From the moment we first meet Brian sitting awkwardly but attentively at a birthday party, Adebimpe imbues the character with an endearing sense of calm. He makes Brian the level-headed character you can hold into during the most intense scenes of She Dies Tomorrow. Even with that subdued quality, though, Adebimpe still incorporates a melancholy quality into Brian’s final hours on this planet that stuck with me. The whole cast in She Dies Tomorrow tends to be this good, right down to cameo appearances by Michelle Rodriguez and Adam Wingard.
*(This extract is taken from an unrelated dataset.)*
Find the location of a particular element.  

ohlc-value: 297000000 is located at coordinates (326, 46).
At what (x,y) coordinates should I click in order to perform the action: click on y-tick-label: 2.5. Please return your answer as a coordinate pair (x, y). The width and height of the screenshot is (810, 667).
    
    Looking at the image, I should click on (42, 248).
Uniting each of the characters in She Dies Tomorrow beyond being played by good actors is that they all encounter the movies colorful vision of death. Jaws had John Williams’ iconic theme music to indicate when it shark is near. She Dies Tomorrow uses a barrage of bright colors to indicate when death has entered the lives of characters like Amy and Jane. The naturalistic lighting of the rest of the movie suddenly fades away as the individual players of She Dies Tomorrow are bathed in bold blue, green, red and yellow hues. This color scheme is also carried over into a recurring visual motif utilizing close-ups of brightly colored surfaces, like a cup containing a bubbly golden drink.
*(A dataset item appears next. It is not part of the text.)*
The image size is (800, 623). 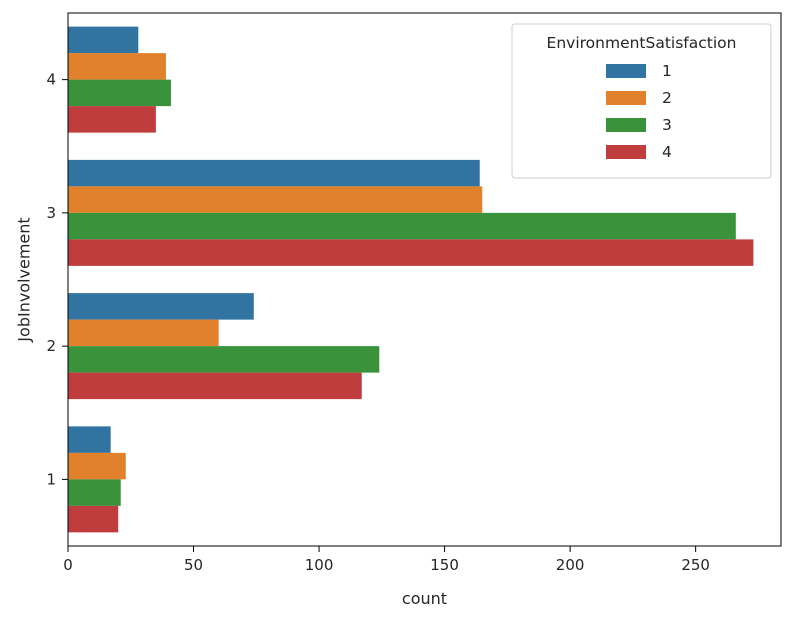 What do you see at coordinates (51, 346) in the screenshot?
I see `y-tick-label: 2` at bounding box center [51, 346].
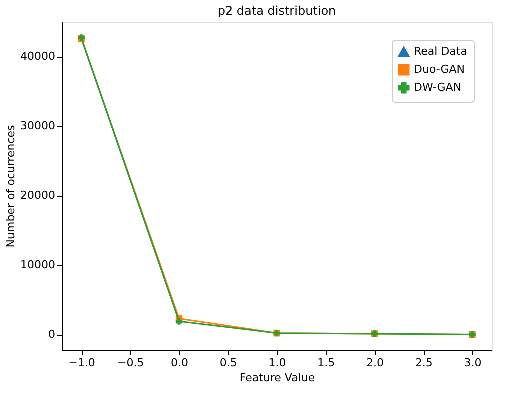  I want to click on chart-title: p2 data distribution, so click(277, 11).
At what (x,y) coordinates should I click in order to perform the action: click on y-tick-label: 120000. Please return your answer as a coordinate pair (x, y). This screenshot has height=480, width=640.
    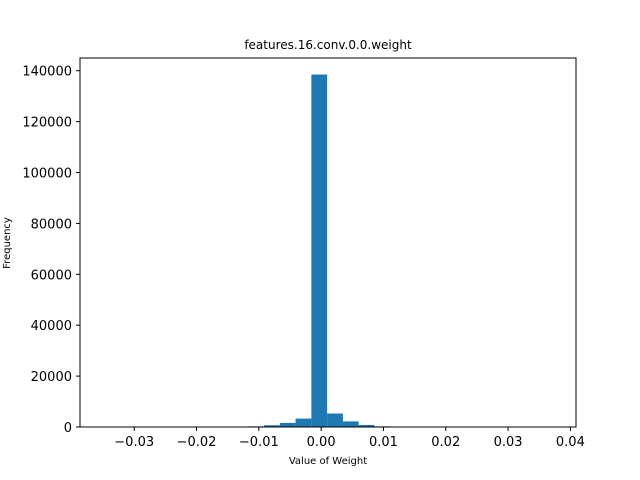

When looking at these shots, it is usually hard to make out what they are. However, the fact that they are so unusually close to the camera and the unorthodox shapes inside the frame instill a sense of dread in the viewer. It is a perfect ambiguous visual accompaniment to how death manifests in the minds of each of the She Dies Tomorrow characters. None of them know how they are going to perish. But they all know this event is something to fear. Amy Seimetz and cinematographer Jay Keitel’s use bright colors to creatively instill an uncertainty-informed sense of dread into the entirety of She Dies Tomorrow.

Smartly, Seimetz doesn’t try to provide answers to lofty questions or in-universe explanations during She Dies Tomorrow. Incorporating any of those things would totally undercut the sense of precariousness that’s so crucial to She Dies Tomorrow. Just like in real life, none of these characters know where death is going to come from. Whether it’s from a friend putting the idea in your head or COVID-19, death will eventually size us all. She Dies Tomorrow doesn’t try to impart any wise morals in the face of inevitable death. Particularly in its final scene, it merely normalizes the idea of not having all the answers. Maybe all we can do in the face of death if become fascinated by the idea of becoming a leather jacket. Maybe that’s OK. I, like the characters of She Dies Tomorrow, don’t have all the answers. But I do know for certain is that She Dies Tomorrow is the kind of evocative filmmaking I won’t be able to stop thinking about.